I didn’t know Jesus was in this movie (which is something I
don’t think I’ve ever said before) – and here we are with Ben-Hur and the
opening scene is Luke chapter 2 and the subtitle of the film is “a Tale of the
Christ.” The movie begins ‘when all the world was to be taxed’, with Caesar
Augustus and everyone returning home for a census, with a pregnant woman on a
donkey headed for Bethlehem, with a guy named John dunking people in the
wilderness, and with other details familiar to anyone who attended Sunday
school. But all that quickly fades into the background as we’re introduced to
Mr. Ben-Hur himself.
Judah Ben-Hur (Charlton Heston) is a Jewish prince who used
to be in charge before the Romans showed up. The new boss in town turns out to
be Judah’s childhood friend Messala (Stephen Boyd and his cleft chin).

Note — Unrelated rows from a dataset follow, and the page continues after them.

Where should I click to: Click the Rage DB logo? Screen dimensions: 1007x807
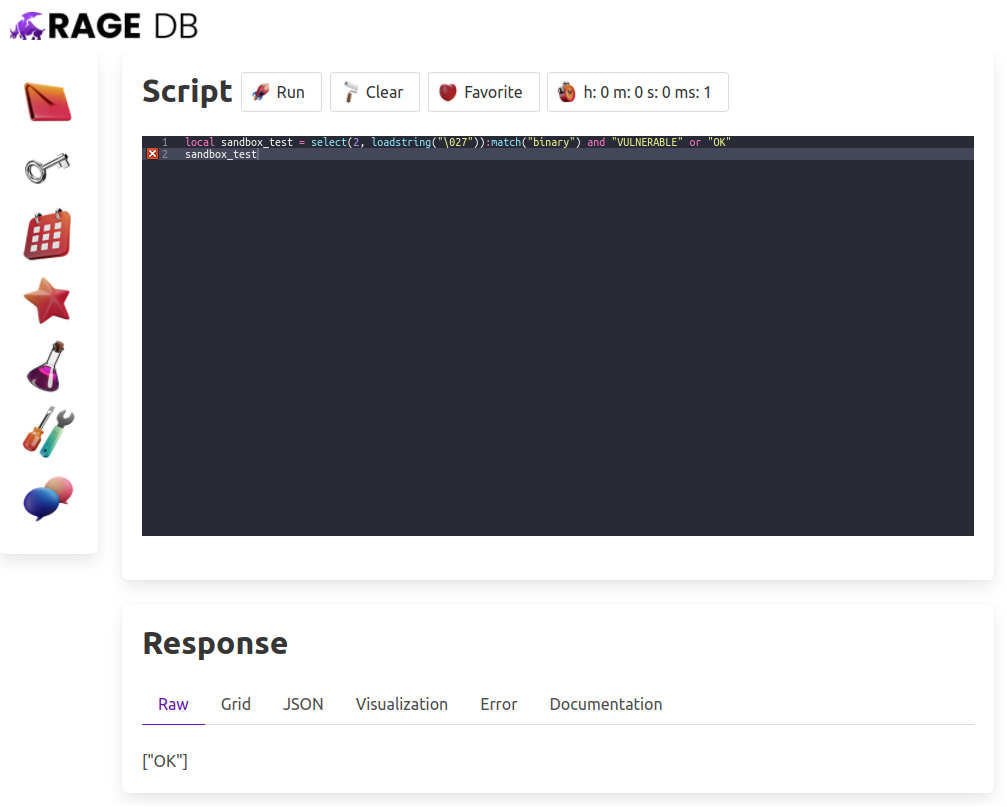104,26
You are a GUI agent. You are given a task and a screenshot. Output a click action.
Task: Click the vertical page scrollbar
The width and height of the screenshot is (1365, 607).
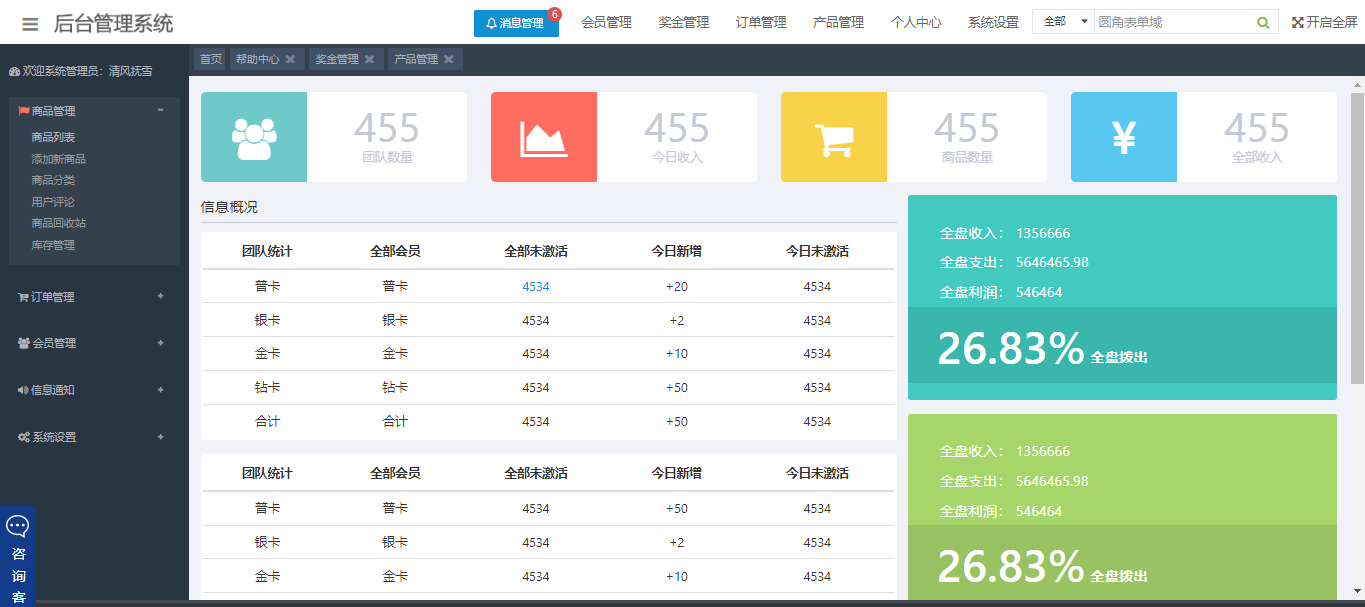point(1357,240)
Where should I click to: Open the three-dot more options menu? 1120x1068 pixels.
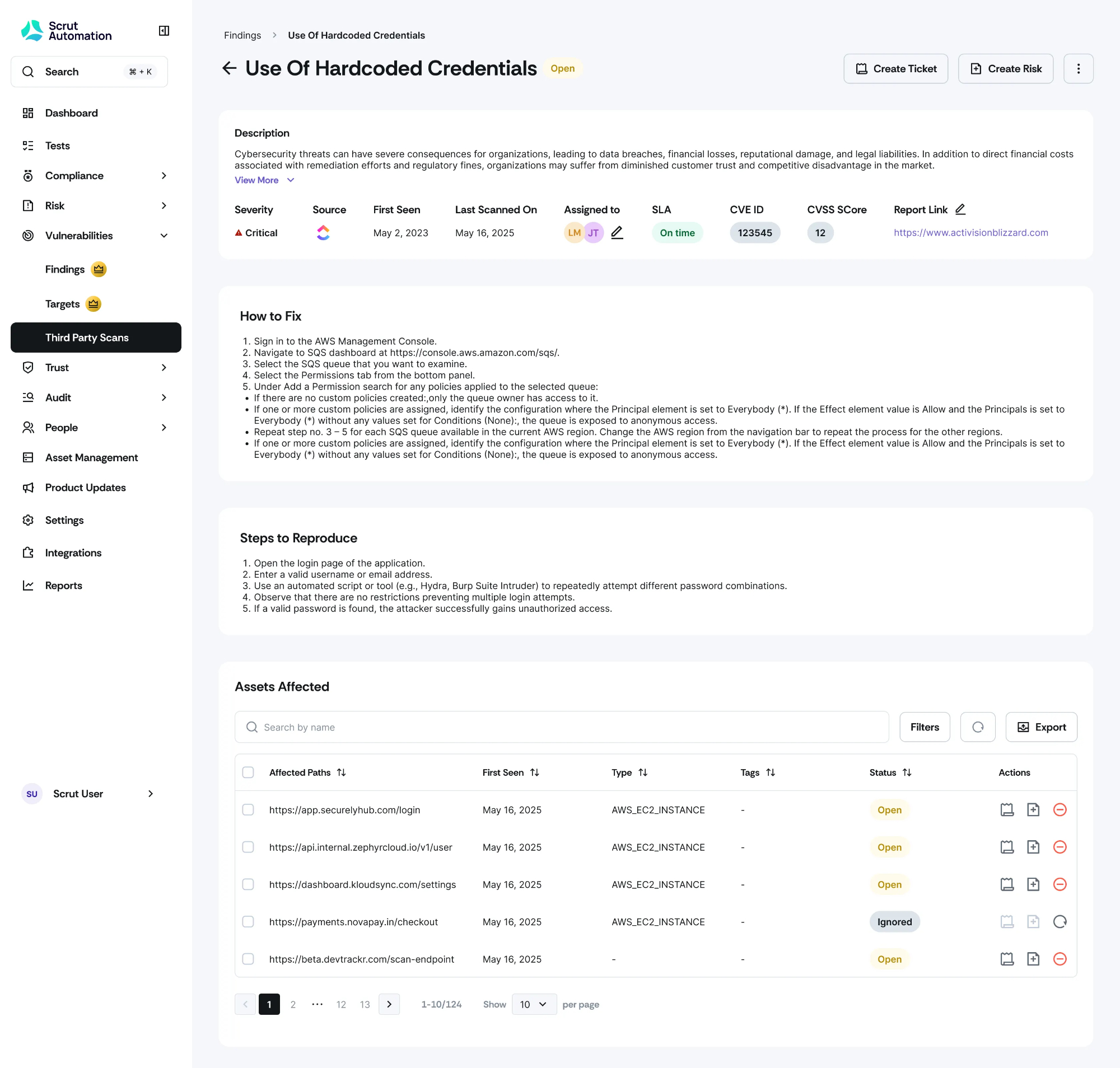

As the
two catch up it quickly becomes clear that they do not see eye-to-eye about the
destiny of the Jewish people, and the jovial backslapping turns into aggressive
stare-downs and a rivalry is born. Messala quickly gets the upper hand thanks
to some lucky timing, a parade, a passing governor, a rooftop lookout, and a
loose tile. He frames the falling tile as an assassination attempt and Judah
and his mother and sister are locked up and out of the way. The rest of the
movie follows Judah’s life as a slave and his efforts to return home, exact his
revenge, and see about his family. But it’s at its most interesting when
dealing in these coincidences and chances of timing.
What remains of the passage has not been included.